On April 2nd, The New York Times published a piece by Ethan Bronner titled, "In Israel, Time for Peace Offer May Run Out." In the piece,  Bronner discussed various aspects of the Israeli-Palestinian conflict, including statehood, violence, peace talks, religion, the West Bank, Gaza, and the Muslim Brotherhood.
But while Bronner spent many paragraphs detailing the difficulties in establishing peace between Israel and Palestine, it wasn't until the 2nd page that he Donner admitted a "central obstacle to the establishment of a State of Palestine" is the political and physical divide between the Palestinian Authority-controlled West Bank and the Hamas-controlled Gaza. The more moderate PA has suggested elections for a unified government in both territories.

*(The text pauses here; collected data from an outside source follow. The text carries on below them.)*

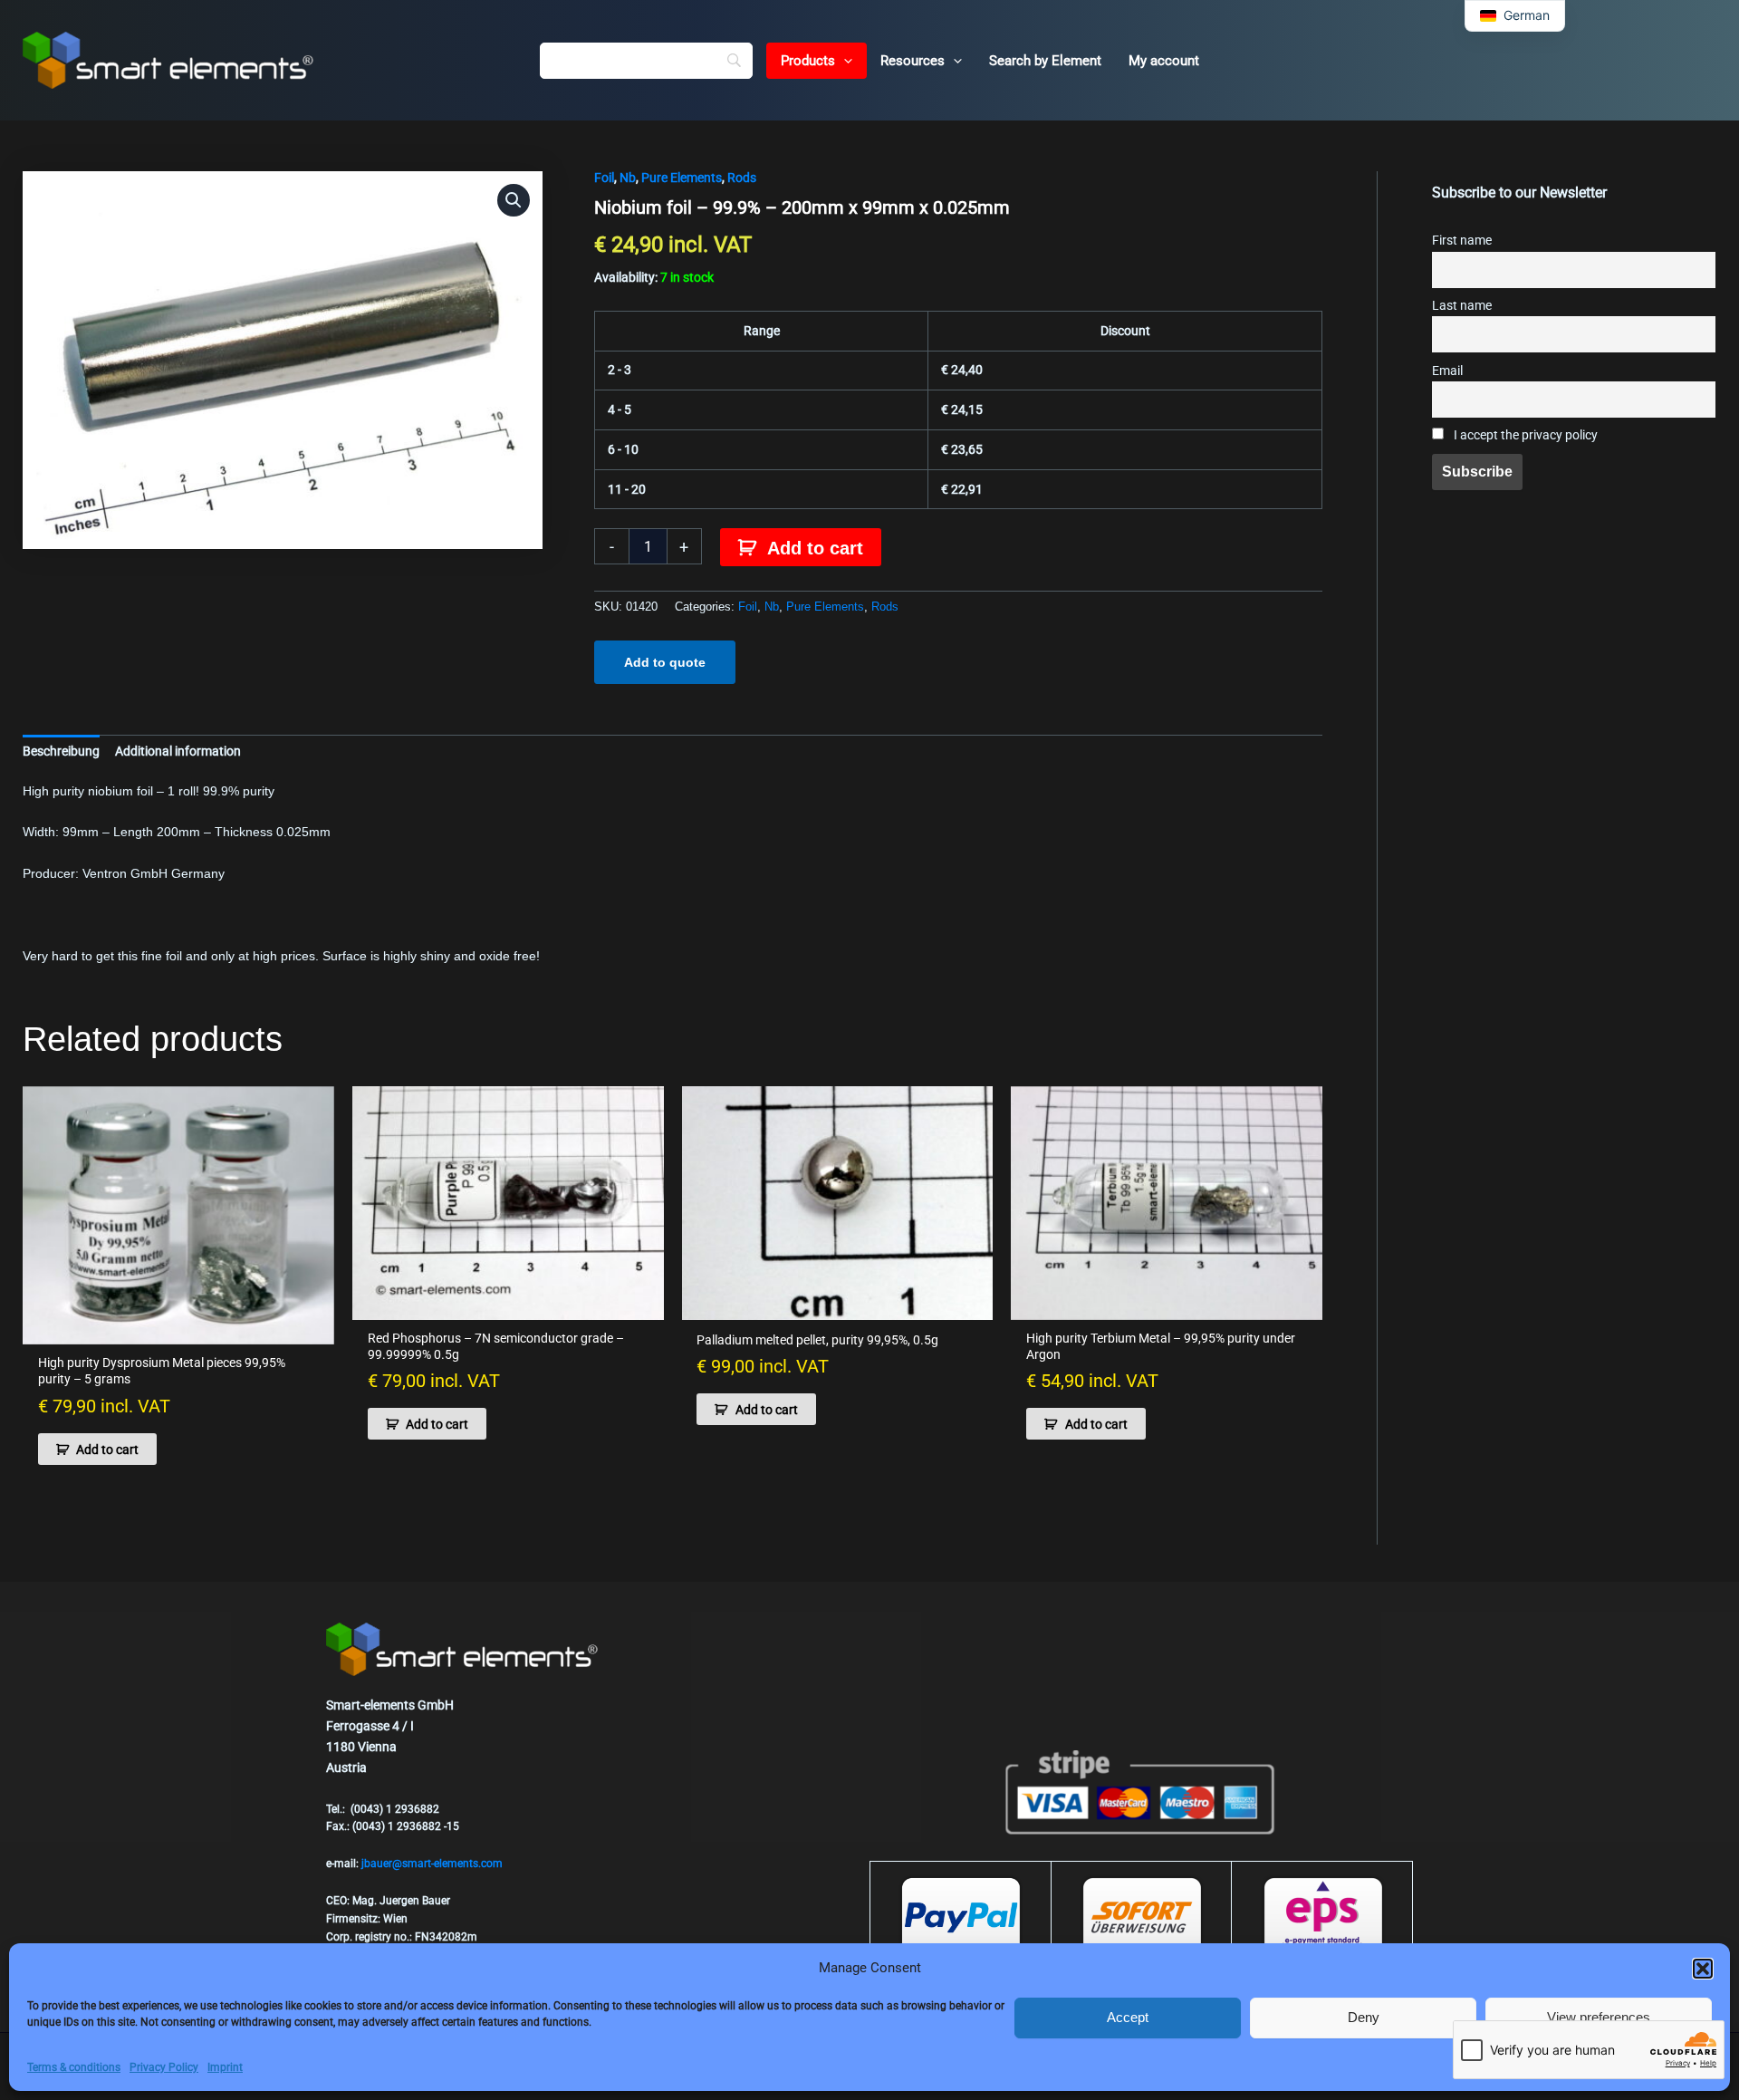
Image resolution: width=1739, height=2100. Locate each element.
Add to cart (815, 548)
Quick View (178, 1329)
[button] (1703, 1969)
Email (1447, 371)
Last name (1462, 305)
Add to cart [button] (107, 1449)
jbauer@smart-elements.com (432, 1863)
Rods (741, 177)
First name (1462, 240)
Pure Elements (681, 177)
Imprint (225, 2067)
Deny (1363, 2017)
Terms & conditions (73, 2067)
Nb (628, 177)
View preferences (1598, 2017)
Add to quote (665, 662)
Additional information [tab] (178, 751)
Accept (1127, 2017)
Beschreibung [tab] (61, 751)
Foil (604, 177)
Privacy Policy (164, 2067)
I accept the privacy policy (1524, 435)
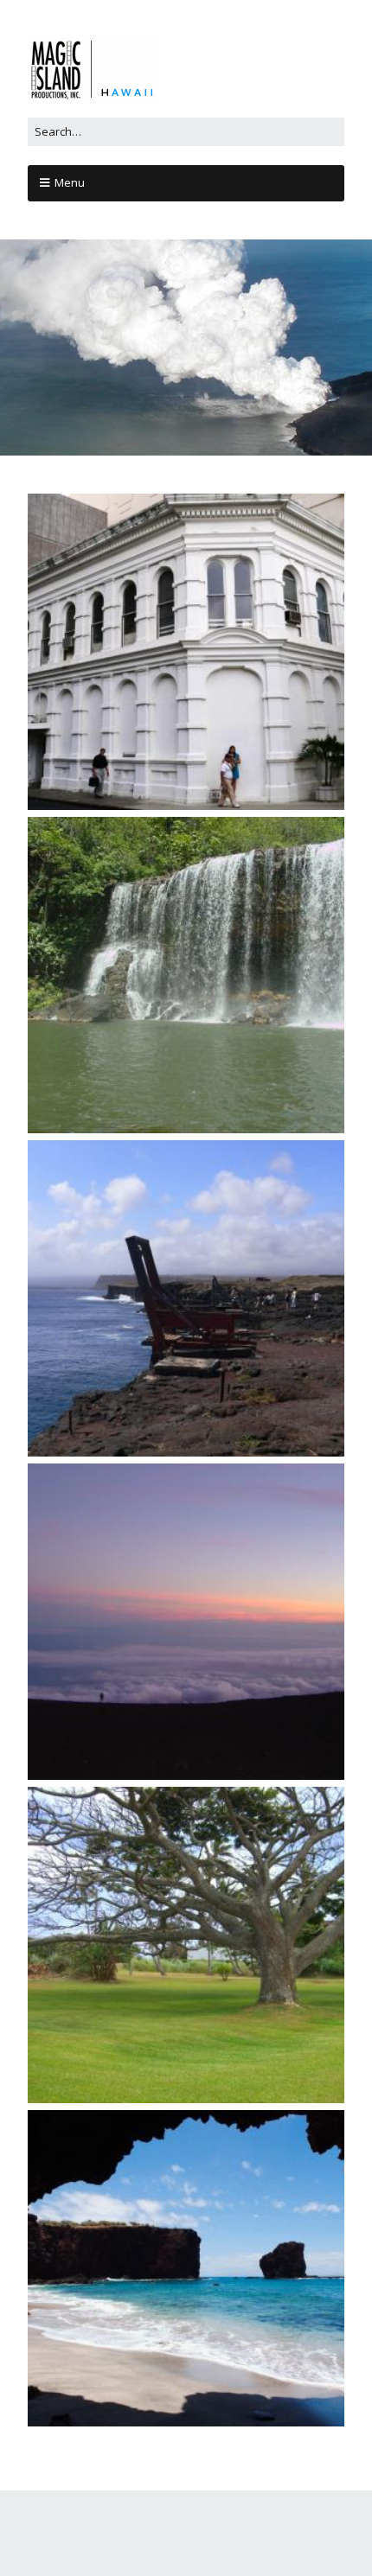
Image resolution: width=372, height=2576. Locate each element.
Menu (70, 182)
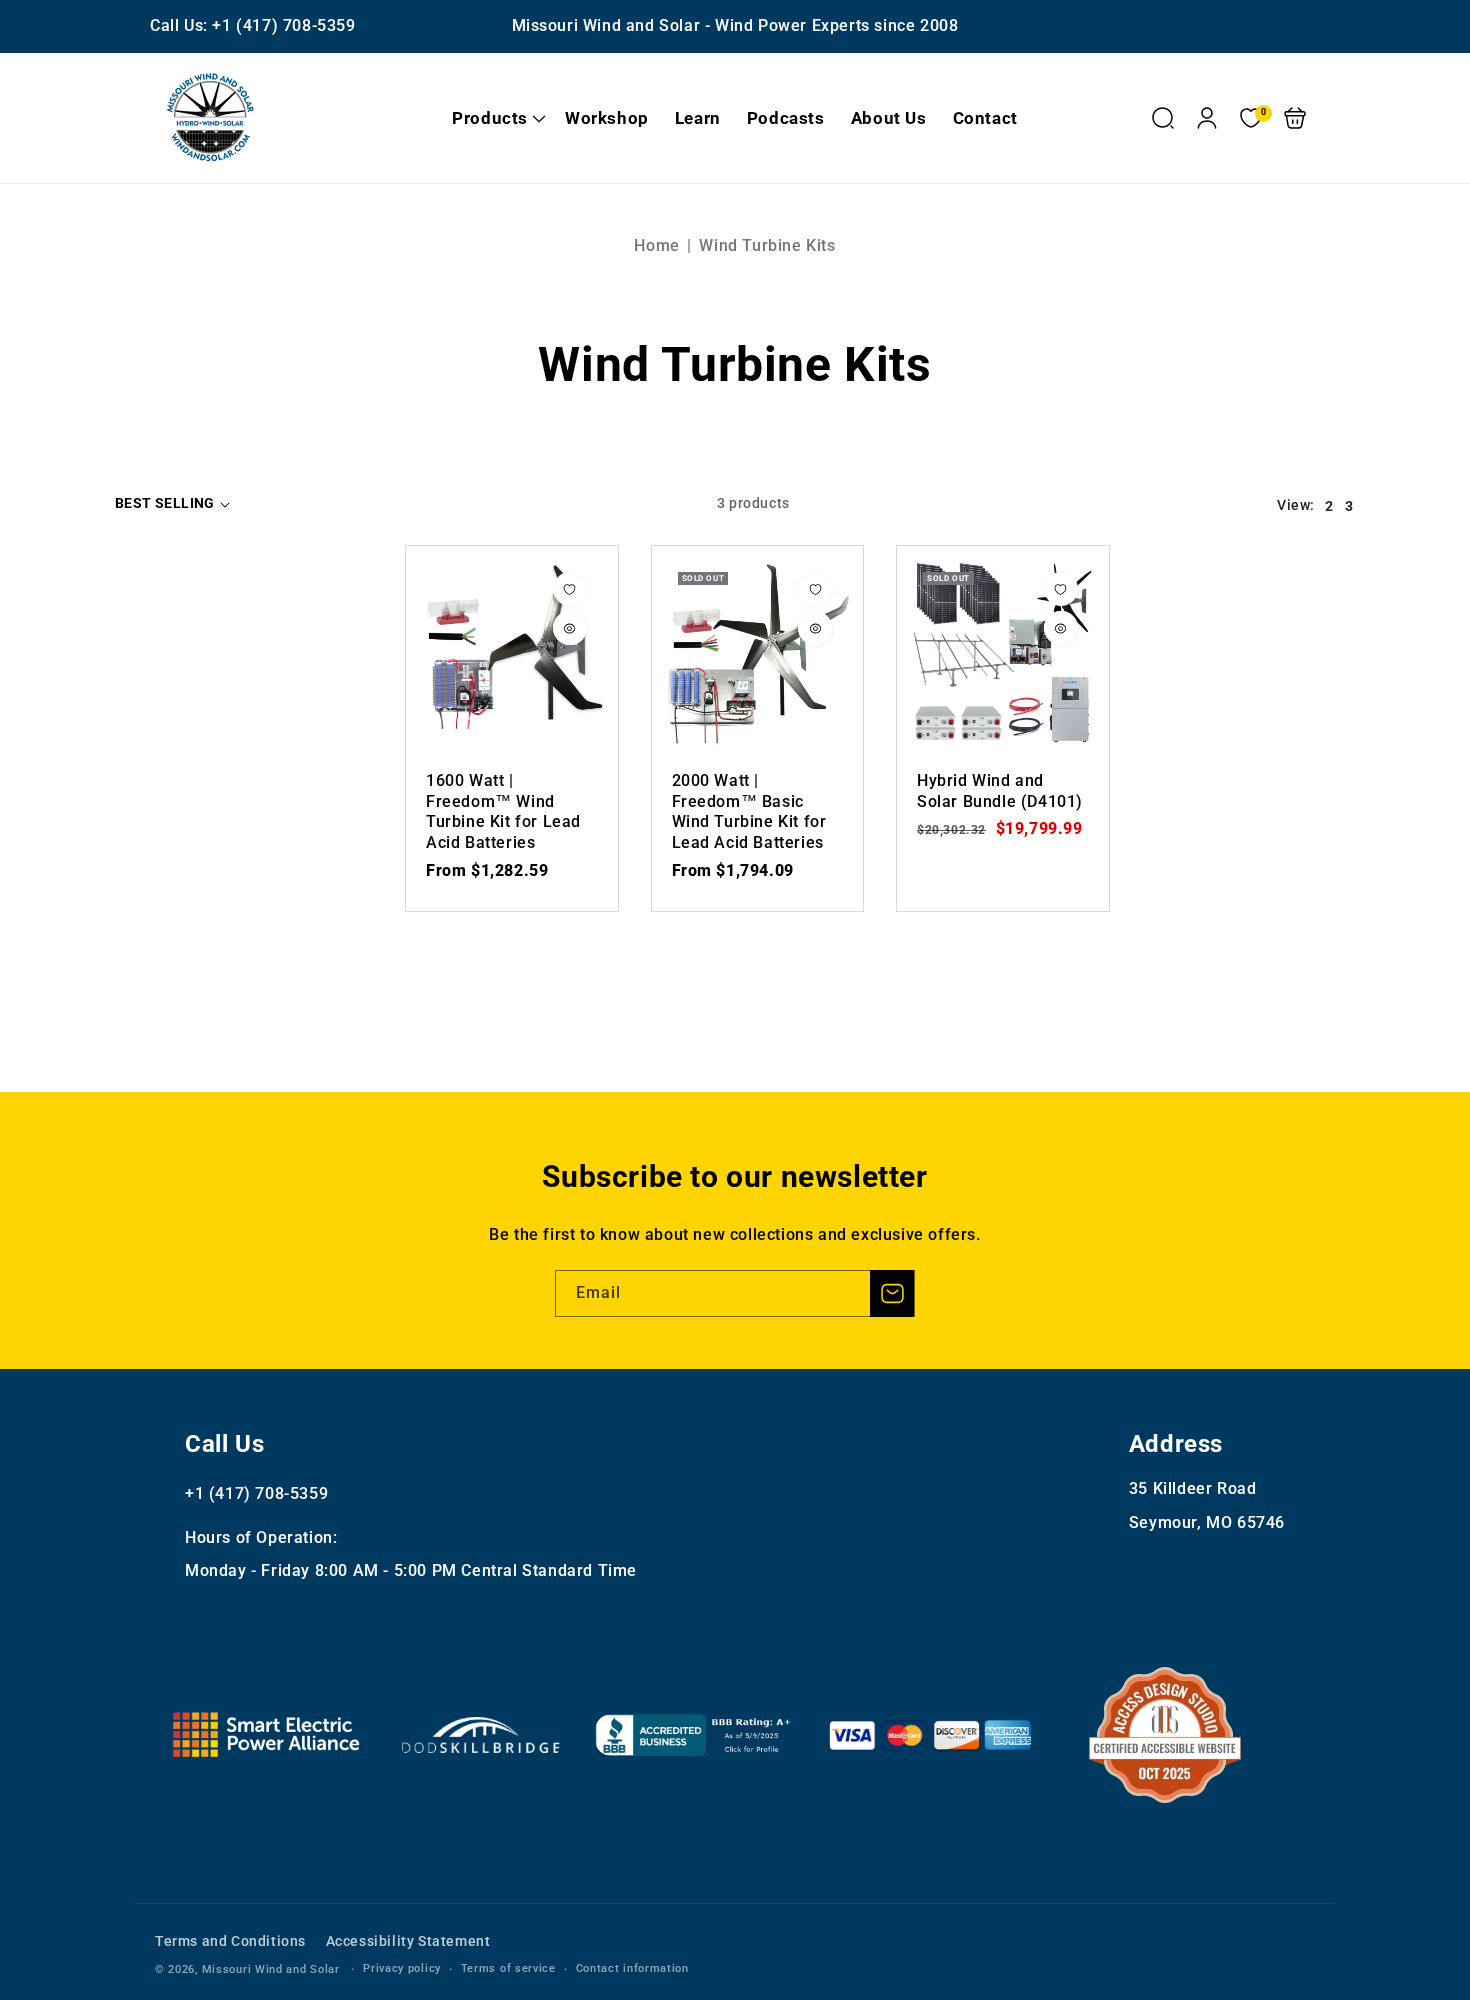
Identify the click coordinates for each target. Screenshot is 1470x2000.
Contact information (632, 1968)
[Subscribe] (892, 1293)
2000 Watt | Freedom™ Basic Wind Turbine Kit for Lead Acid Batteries (758, 652)
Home (656, 245)
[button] (495, 118)
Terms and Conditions (230, 1941)
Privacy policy (402, 1968)
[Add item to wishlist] (570, 589)
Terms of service (508, 1968)
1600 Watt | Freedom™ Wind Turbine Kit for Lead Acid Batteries (512, 652)
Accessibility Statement (408, 1941)
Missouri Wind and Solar (271, 1969)
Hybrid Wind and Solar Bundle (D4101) (1003, 652)
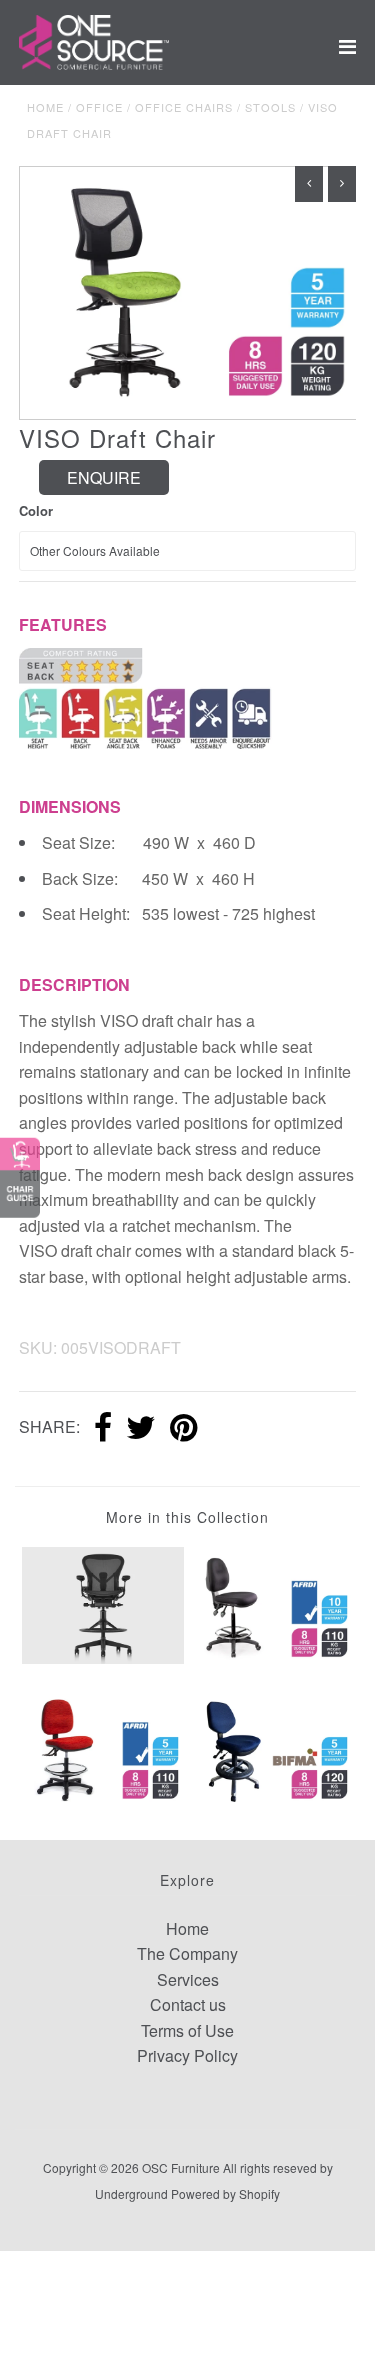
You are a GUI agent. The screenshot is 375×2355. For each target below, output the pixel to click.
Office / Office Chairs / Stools (186, 107)
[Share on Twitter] (141, 1429)
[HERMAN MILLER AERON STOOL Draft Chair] (103, 1603)
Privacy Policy (187, 2055)
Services (188, 1979)
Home (45, 107)
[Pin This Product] (183, 1429)
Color (36, 510)
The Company (187, 1953)
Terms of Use (187, 2030)
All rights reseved (270, 2167)
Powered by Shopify (225, 2193)
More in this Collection (187, 1517)
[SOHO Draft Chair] (272, 1746)
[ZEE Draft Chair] (272, 1605)
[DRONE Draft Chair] (103, 1746)
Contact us (188, 2004)
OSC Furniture (181, 2167)
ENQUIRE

"But Hamas, worried it would lose such elections and hopeful that the regional turmoil could work in its favor - that Egypt, for example, might be taken over by its ally, the Muslim Brotherhood  - has reacted coolly," Bronner wrote. After 1,138 words, he finally made a crucial connection between the terrorists of Hamas and the supposedly moderate Muslim Brotherhood - and obliquely showed that Hamas is more interested in killing Jews than in establishing a Palestinian state.
Unfortunately by burying this vital information, Bronner and The New York Times follow a path similar to the mainstream media reporting on the Muslim Brotherhood. For 17 years, ABC, CBS and NBC have mentioned the Muslim Brotherhood in hundreds of stories but only linked the group  to fundamentalist Islam or "extremism" in 37 percent of those stories.
For the most part, the networks chose to stick with the meme that the Brotherhood is "peaceful" and "moderate," even "charitable." And even in the wake of the Egyptian uprising in January, the networks glossed over the Brotherhood's violence, only linking 32 percent of stories to radical Islam, violence and extremism.